El millonario y su mayordomo

Un yate naufragó y se salvaron únicamente el dueño del mismo y su mayordomo. Este desafortunado acontecimiento ocurrió cerca de una isla perdida en el Pacífico. Los dos eran buenos nadadores y consiguieron alcanzar una de sus sucias playas. Tardaron un buen rato en recuperarse del enorme cansancio que les había significado salvarse.

        El hombre rico que llamaba Creso y el nombre de su criado era Modesto. Creso había almacena una enorme fortuna, según él creía debido a su extraordinaria inteligencia. Pero allí en aquella isla que ni figuraba en los mapas, su enorme fortuna no le servía de nada.  

        Creso empezó a quejarse de que tenía frío. Modesto sentía el mismo frío, pero no se quejaba, pues en su pobreza había aprendido a sufrir. Con una navaja multiusos, que tenía, Modesto le sacó punta a un palo y haciéndolo frotar enérgica y rápidamente contra un pedazo de madera también seca consiguió pasado un tiempo sacar una llamita que supo convertir en hoguera.

        Y en ella los dos pudieron calentarse gracias a su maña. Se les hizo de noche y bien cerquita de la hoguera que les calentaba tardaron en dormirse porque Creso se quejaba todo el tiempo de que tenía hambre.

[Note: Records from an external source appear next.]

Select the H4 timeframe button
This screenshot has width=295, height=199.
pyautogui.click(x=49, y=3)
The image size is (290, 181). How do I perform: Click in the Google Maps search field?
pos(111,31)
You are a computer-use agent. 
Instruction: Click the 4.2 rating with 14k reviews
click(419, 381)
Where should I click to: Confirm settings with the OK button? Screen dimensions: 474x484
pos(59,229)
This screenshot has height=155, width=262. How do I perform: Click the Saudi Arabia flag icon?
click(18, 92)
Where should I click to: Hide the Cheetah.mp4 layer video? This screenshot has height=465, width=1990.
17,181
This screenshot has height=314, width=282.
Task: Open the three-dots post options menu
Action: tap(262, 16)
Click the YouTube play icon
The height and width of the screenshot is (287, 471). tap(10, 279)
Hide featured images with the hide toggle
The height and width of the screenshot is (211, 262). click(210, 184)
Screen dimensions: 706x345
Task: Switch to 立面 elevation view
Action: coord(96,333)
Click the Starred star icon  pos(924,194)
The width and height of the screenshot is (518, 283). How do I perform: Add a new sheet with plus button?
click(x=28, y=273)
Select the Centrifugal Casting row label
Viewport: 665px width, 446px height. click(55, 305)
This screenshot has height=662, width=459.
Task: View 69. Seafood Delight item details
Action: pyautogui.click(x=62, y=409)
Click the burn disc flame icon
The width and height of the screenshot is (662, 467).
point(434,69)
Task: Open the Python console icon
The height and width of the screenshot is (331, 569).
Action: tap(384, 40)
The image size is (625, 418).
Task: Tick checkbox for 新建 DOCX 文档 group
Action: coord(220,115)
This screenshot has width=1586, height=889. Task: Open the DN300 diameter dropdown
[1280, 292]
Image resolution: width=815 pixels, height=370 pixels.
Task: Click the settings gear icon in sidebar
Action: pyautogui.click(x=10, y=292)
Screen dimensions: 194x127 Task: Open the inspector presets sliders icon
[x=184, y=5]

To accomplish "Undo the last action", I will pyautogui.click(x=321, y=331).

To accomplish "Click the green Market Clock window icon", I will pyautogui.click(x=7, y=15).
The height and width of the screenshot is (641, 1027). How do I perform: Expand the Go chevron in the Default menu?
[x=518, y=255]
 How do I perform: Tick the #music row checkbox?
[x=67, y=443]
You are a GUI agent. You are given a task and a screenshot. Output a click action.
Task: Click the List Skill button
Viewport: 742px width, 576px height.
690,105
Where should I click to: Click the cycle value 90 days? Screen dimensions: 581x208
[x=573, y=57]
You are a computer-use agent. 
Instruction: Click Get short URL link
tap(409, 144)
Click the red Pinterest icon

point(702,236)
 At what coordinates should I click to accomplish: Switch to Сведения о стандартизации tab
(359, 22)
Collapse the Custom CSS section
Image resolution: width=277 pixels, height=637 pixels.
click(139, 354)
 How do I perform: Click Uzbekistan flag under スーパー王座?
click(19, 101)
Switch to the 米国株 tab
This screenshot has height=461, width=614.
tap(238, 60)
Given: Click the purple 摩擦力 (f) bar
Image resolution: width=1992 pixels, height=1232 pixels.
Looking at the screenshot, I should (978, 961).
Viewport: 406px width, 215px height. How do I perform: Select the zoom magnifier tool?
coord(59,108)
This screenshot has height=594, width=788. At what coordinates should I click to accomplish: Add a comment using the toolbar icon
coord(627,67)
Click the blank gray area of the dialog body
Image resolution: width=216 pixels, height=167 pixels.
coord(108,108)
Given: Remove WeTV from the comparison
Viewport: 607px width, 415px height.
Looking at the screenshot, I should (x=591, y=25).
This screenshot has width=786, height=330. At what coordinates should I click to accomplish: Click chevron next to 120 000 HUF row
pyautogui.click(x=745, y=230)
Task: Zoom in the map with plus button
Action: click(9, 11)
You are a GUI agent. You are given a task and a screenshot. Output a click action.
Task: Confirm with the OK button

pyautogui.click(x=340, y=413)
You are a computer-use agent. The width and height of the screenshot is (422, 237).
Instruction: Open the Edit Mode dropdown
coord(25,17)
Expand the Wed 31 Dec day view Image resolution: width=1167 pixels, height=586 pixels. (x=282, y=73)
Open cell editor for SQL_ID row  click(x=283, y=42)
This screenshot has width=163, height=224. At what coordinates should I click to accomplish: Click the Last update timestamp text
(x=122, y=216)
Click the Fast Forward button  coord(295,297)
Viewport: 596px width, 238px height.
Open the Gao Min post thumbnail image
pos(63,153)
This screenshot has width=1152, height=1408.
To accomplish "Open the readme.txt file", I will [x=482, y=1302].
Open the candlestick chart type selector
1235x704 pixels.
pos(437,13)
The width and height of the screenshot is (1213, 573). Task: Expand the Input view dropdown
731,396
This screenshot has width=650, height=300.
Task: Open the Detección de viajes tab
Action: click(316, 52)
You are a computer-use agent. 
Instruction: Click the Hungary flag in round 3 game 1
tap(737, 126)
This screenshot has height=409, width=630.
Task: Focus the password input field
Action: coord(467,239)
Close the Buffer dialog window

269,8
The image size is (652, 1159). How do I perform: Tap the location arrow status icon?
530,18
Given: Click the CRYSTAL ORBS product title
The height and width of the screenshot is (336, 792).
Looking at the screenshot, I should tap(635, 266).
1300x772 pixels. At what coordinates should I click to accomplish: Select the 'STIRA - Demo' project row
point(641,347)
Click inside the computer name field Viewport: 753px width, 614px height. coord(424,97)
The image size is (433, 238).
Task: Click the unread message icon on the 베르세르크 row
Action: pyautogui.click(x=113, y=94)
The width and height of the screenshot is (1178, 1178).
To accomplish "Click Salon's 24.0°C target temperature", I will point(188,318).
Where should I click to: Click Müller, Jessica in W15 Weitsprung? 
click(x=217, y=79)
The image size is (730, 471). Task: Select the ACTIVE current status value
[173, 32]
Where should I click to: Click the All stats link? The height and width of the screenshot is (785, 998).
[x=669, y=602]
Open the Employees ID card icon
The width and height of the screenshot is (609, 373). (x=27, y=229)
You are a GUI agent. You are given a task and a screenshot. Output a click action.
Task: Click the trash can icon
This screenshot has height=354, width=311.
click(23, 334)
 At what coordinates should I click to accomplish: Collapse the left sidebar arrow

Modesto estaba acostumbrado a pasar hambre, no dijo ni pio y no tardó en dormirse.

        Habituado a madrugar y preparar la ropa que debía ponerse el hombre que servía, además de prepararle el aromático baño y los suculentos desayunos, se levantó con el alba y recorrió una buena parte de la isla manteniéndose todo el tiempo muy alerta.

         Finalmente descubrió una madriguera, preparó una trampa consistente en un lazo hecho con una cuerdecita que había construido trenzando hierbas y, cuando salió de la madriguera el primer conejo a buscar su desayuno, tiró rápido del lazo y consiguió atraparlo por las patas. Lo llevó donde estaba su patrón junto a los restos de la hoguera y al que encontró llorando y lamentándose de su mala suerte. Pero en cuanto vio la comida que traía su sirviente dejó de imitar a las plañideras y lo felicitó.  Modesto, sin decir esta boca es mía, le quitó la piel al conejo y se puso a asarlo.

         Cuando lo tuvo terminado, el hombre rico que no le había perdido ojo, había disfrutado el olor a carne asada y se disponía a coger la mejor parte de la presa, Humilde lo detuvo furioso diciéndole:

         —¡Quieto ahí, periquito! Aquí mando yo. Y mandaré de ahora en adelante.

         —¿Y eso por qué? —enojado el que había sido su jefe.

         —Te lo explicaré para que lo entiendas, gilipollas —mirándole con desdén—Porque la riqueza crea infinitamente más estúpidos inútiles que la más profunda pobreza.

        Y a partir de aquel día Creso se convirtió en el mayordomo de Modesto.